Mohon tunggu...
Thamrin Sonata
Thamrin Sonata Mohon Tunggu... Penulis - Wiswasta

Penulis, Pembaca, Penerbit, Penonton, dan penyuka seni-budaya. Penebar literasi.

Selanjutnya

Tutup

Cerpen Pilihan

"Strawberry Need Rain"

3 Februari 2019   06:01 Diperbarui: 3 Februari 2019   06:13 187
+
Laporkan Konten
Laporkan Akun
Kompasiana adalah platform blog. Konten ini menjadi tanggung jawab bloger dan tidak mewakili pandangan redaksi Kompas.
Lihat foto
Bagikan ide kreativitasmu dalam bentuk konten di Kompasiana | Sumber gambar: Freepik

Cerita Minggu Pagi 93

Bagian 3

Donny berlalu. Memasuki sebuah rumah menyerupai kantor. Tampak asri. Di atas bangunan tak seberapa besar itu, banyak tanaman merambat. Ujungnya menggantung di udara. Tak ubahnya rambut orang sebahu.

Kupandangi sekeliling perkebunan dengan warna merah menyala di antara daun-daunnya. Seperti baru melihat indahnya sebuah kebun buah warna merah yang bagian bawahnya meruncing. Ujung yang biasanya diemut, lalu digigit dan kemudian dikunyah-kunyah. 

Dimamahbiak di dalam rongga, digiling dengan irama ... ku. Hm. Membayangkan dan merasakan sebuah buah ranum. Yang dipetik langsung dari tanamannya.

"Makanlah dengan cara yang elegan ...."

"Begitu ya, Gan?"

"Ya, iya. Mbak Ella kan cantik...."

Idiiih. Aku menepis dan mengibaskan tangan.
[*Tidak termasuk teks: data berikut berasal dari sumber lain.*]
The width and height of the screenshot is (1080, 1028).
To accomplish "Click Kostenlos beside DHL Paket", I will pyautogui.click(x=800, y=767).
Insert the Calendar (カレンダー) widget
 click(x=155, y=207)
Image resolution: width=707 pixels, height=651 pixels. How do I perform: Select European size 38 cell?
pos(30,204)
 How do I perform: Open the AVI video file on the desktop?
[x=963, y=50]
Khayalan kadang memang bisa muncul lebih cepat daripada kenyataan. Jika aku sekarang ada di kawasan Ciater dan kawasan kebun straberry yang luas dan ditangani oleh tangan Donny.

Lagi-lagi Donny. Tapi memang itu kenyataannya, seperti kemudian ada pengakuan jujur darinya.
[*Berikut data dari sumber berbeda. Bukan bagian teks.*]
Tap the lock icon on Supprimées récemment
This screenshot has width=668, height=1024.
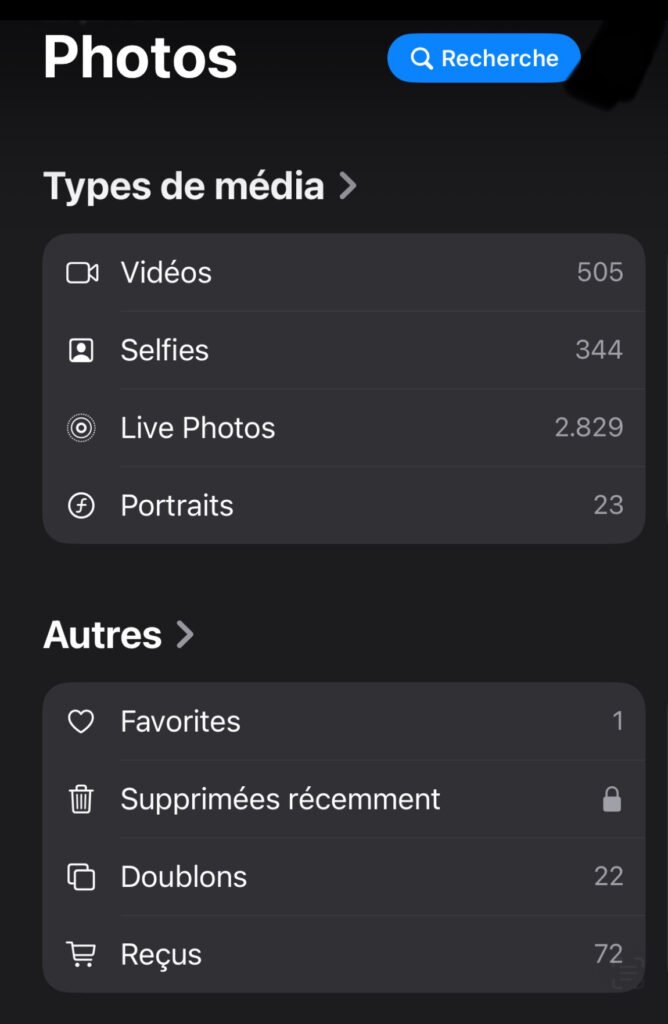pyautogui.click(x=612, y=799)
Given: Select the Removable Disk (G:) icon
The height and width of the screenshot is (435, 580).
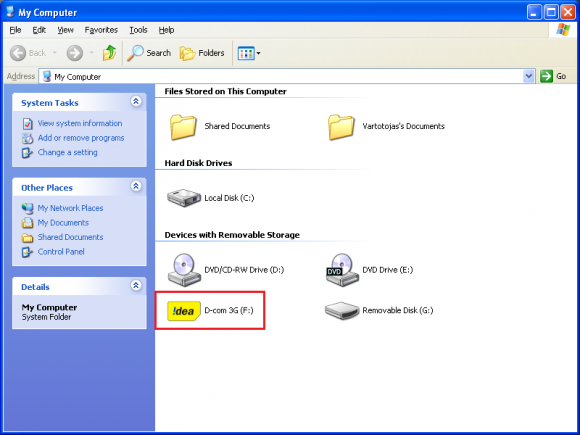Looking at the screenshot, I should [342, 310].
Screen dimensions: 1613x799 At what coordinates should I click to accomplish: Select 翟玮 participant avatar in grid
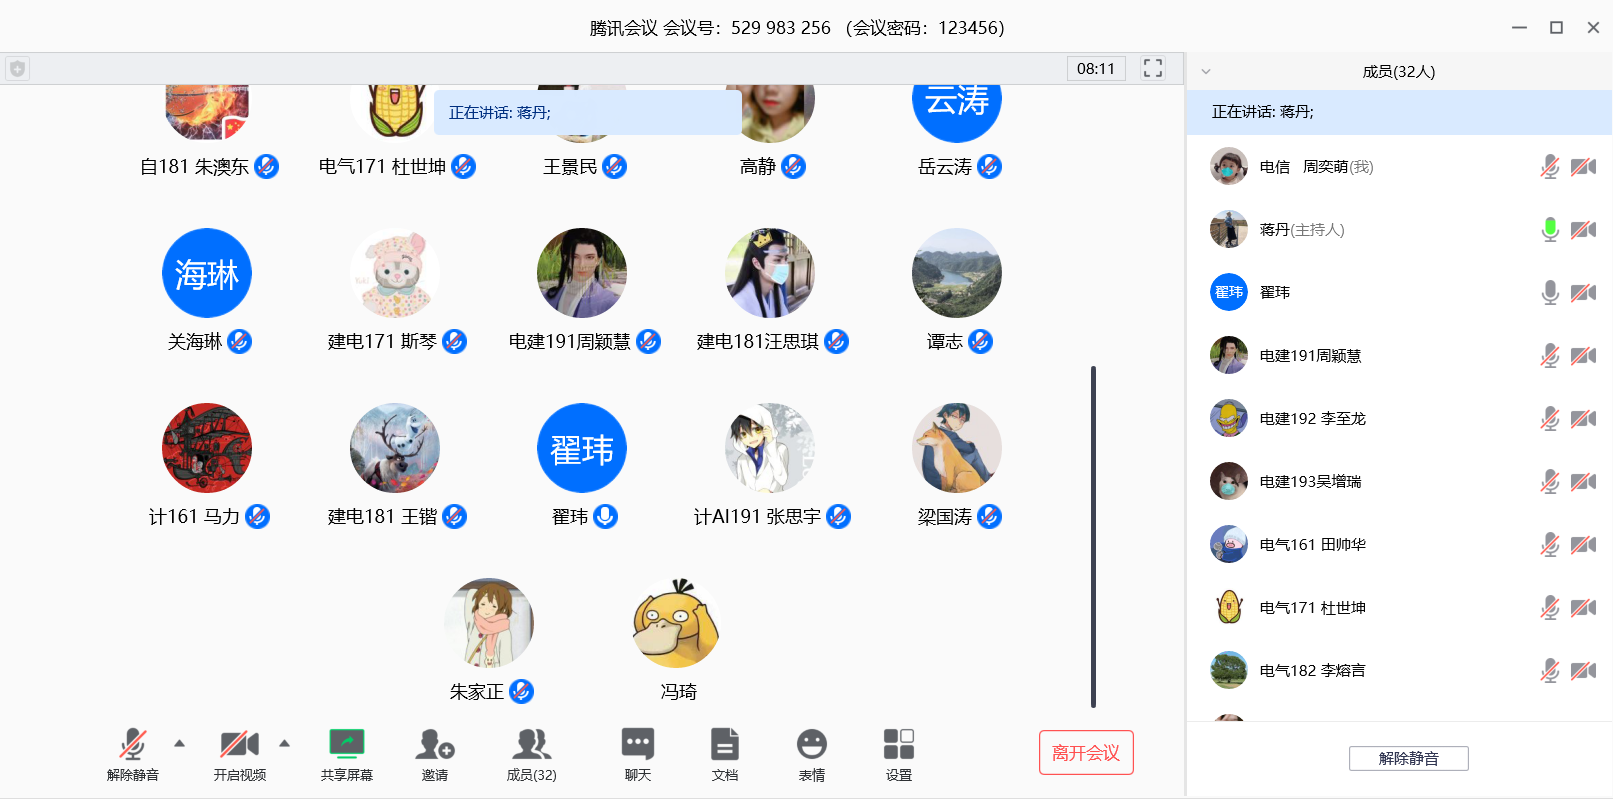click(581, 449)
"Tapi ini sebenarnya milik ramai-ramai. Milik beberapa warga yang dipercayakan kepada kami, kepada saya tepatnya. Untuk dikelola."

Aku manggut-manggut.

"Aku yakin, aku yakin."

"Yakin apa?"

"Donny mampu mengelolanya. Ini kawasan bagus, dan menjanjikan untuk sebuah bisnis kebun strawberry."

"Aaah ...."

"Jangan ah saja. Anda pastinya lebih tahu. Anda sudah hidup di sini dan sekarang mendapat amanah dari warga."
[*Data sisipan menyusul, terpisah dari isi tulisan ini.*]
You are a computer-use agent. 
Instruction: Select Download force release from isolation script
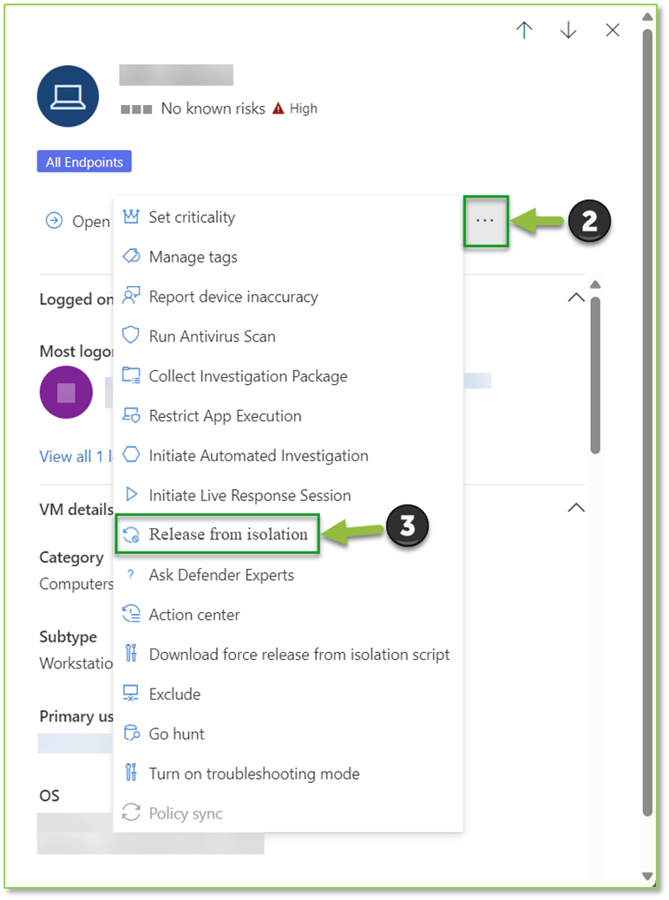(299, 654)
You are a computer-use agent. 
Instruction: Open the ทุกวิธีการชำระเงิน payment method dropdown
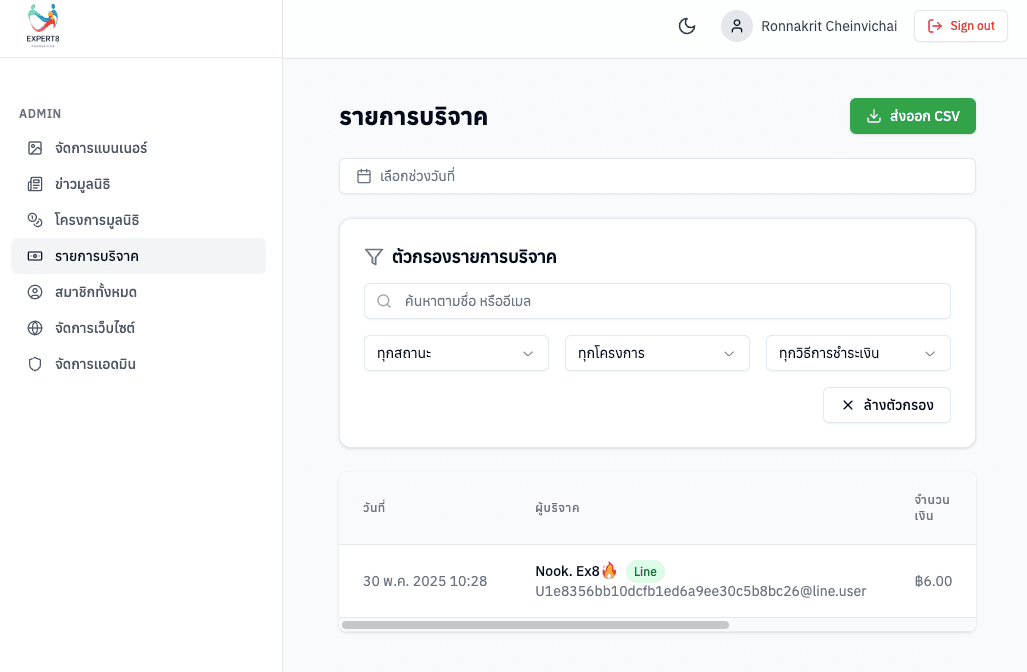pos(858,353)
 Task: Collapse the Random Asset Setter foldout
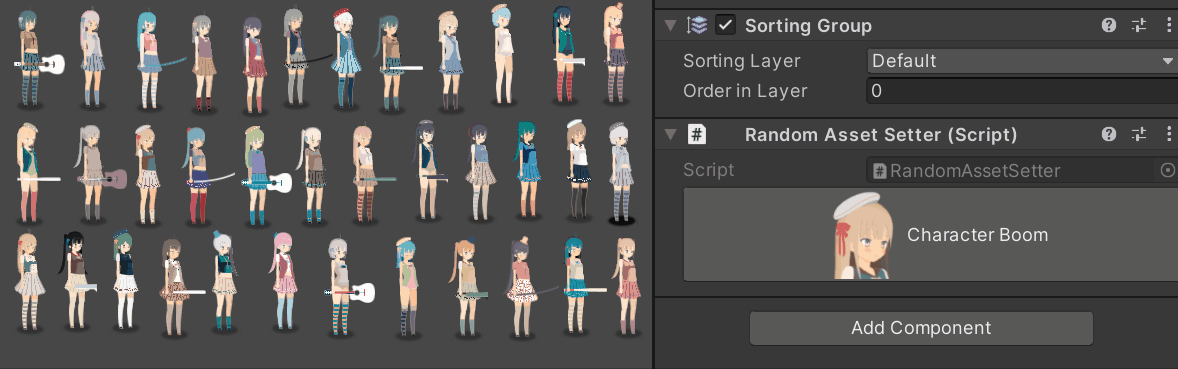[670, 135]
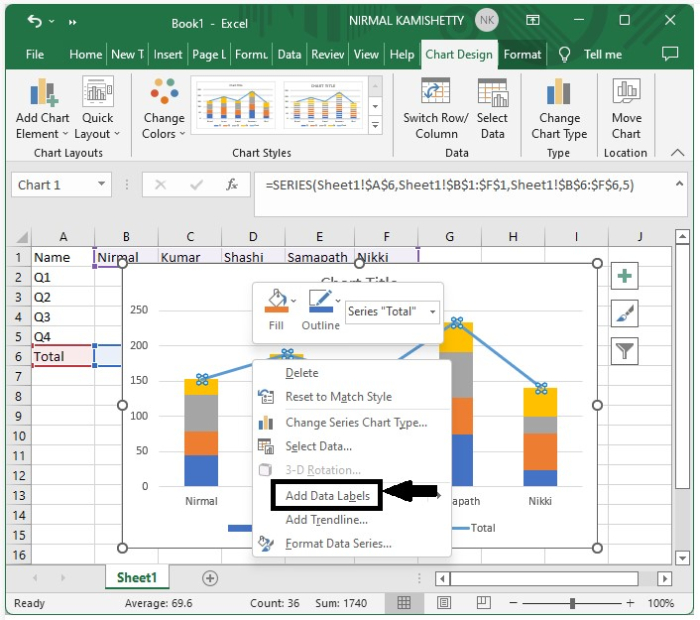The width and height of the screenshot is (700, 620).
Task: Click the Switch Row/Column icon
Action: click(436, 95)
Donny garuk-garuk kepala. Saya mau bilang apa lagi? Kecuali kemudian, "Kita balik ke Teh Titin. Eh, kebun dan hotel milik Donny ...."

Donny tak keberatan. Juga saat kuminta untuk yang membawa mobil.

"Pelan-pelan saja, ya? Sambil ngobrol."

Aku mengangguk pasti.

"Seharian sampai di tempat Teh Titin juga nggak apa," kataku. Cuma itu hanya dalam hati.

Hm.

Dan inilah saat aku menghirup dan meyakini ruap harum apa yang ada pada lelaki di sampingku. Lelaki keren di tengah padang dan wangi strawberry. Kalau saja aku tidak direm, mungkin sudah kusandarkan ke lengan kiri Donny. Lelaki Bandung yang punya kumis khas, mengingatkan pada Jaka Bimbo menjadi trend dan digilai mamaku kalau bercerita tipe laki-laki di zaman jadul. 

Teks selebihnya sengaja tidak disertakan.